Pixel coordinate grounding data
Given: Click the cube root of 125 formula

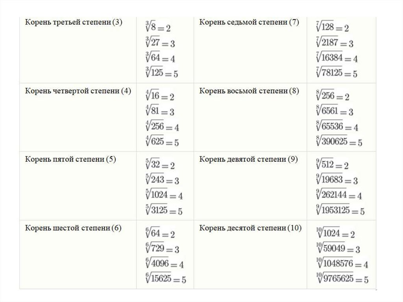Looking at the screenshot, I should click(x=161, y=73).
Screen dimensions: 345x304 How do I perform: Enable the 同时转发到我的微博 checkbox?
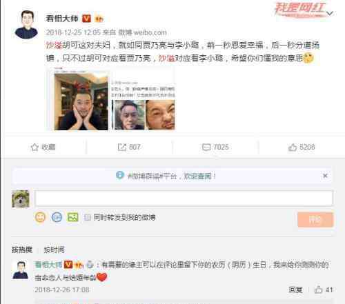tap(88, 217)
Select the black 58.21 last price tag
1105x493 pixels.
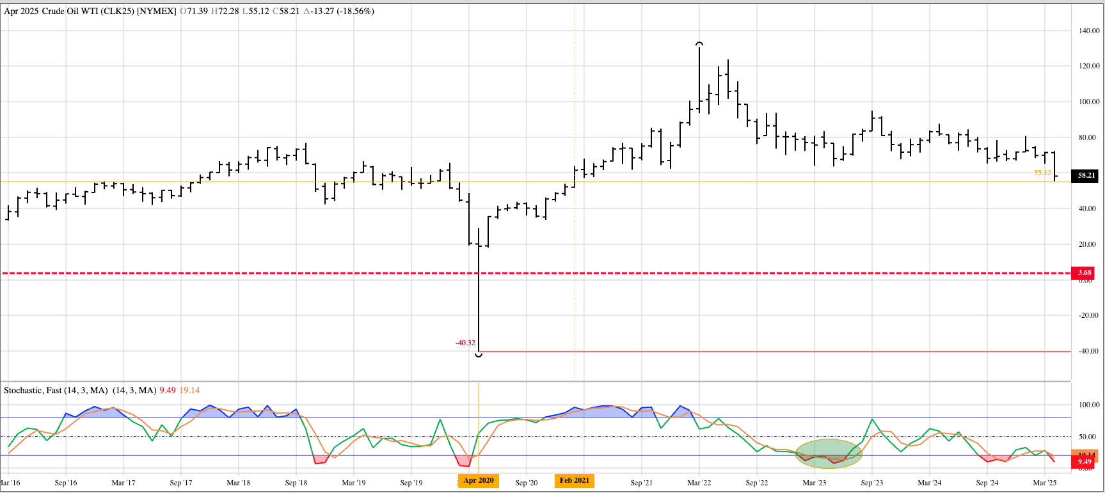pos(1086,175)
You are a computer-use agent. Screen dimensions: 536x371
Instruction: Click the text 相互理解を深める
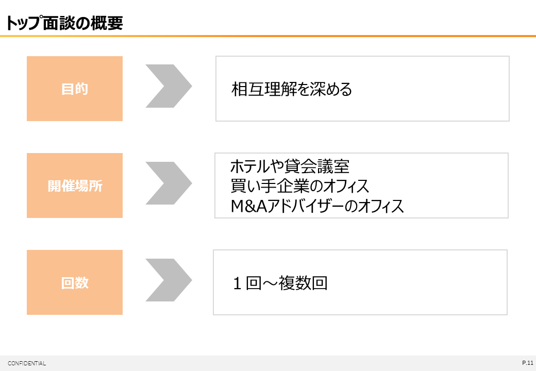(x=292, y=89)
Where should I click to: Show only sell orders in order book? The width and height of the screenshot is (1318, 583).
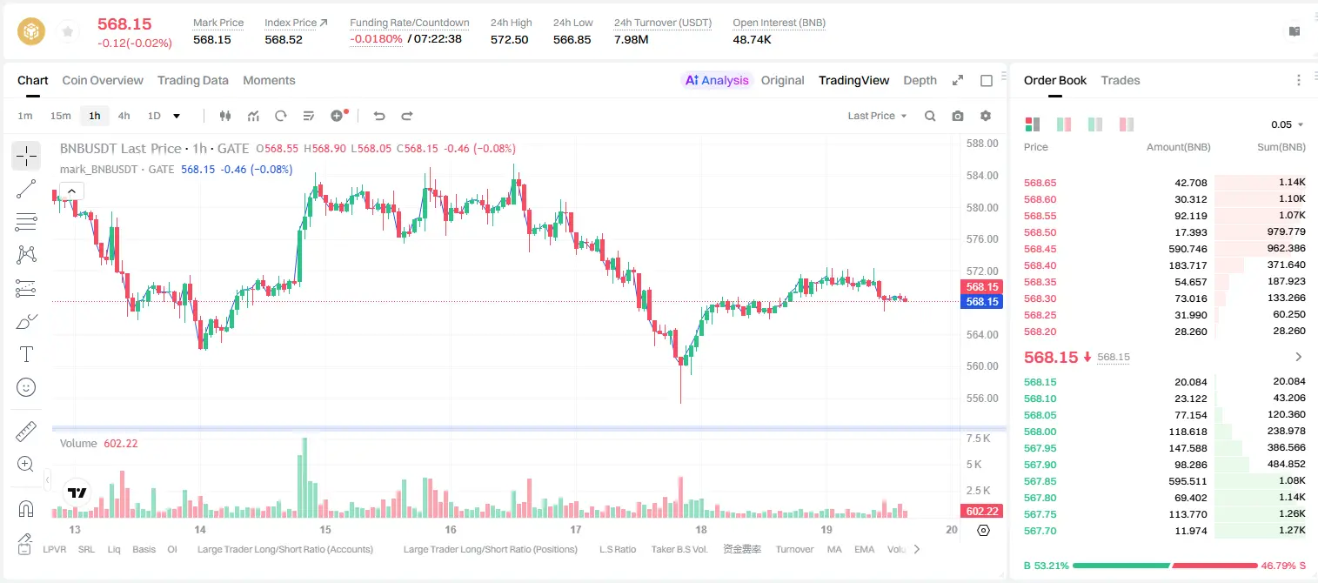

What you are asked to do => Return each entry exactly as it appears above, but exclude the pictures.

Response for this exercise =>
Given: Click the cube root of 125 formula

Looking at the screenshot, I should click(x=161, y=73).
Screen dimensions: 345x304 How do I perform: Enable the 同时转发到我的微博 checkbox?
tap(88, 217)
Select the black 58.21 last price tag
1105x493 pixels.
pos(1086,175)
You are a computer-use agent. Screen dimensions: 536x371
Instruction: Click the text 相互理解を深める
(x=292, y=89)
Where should I click to: Show only sell orders in order book? The width and height of the screenshot is (1318, 583).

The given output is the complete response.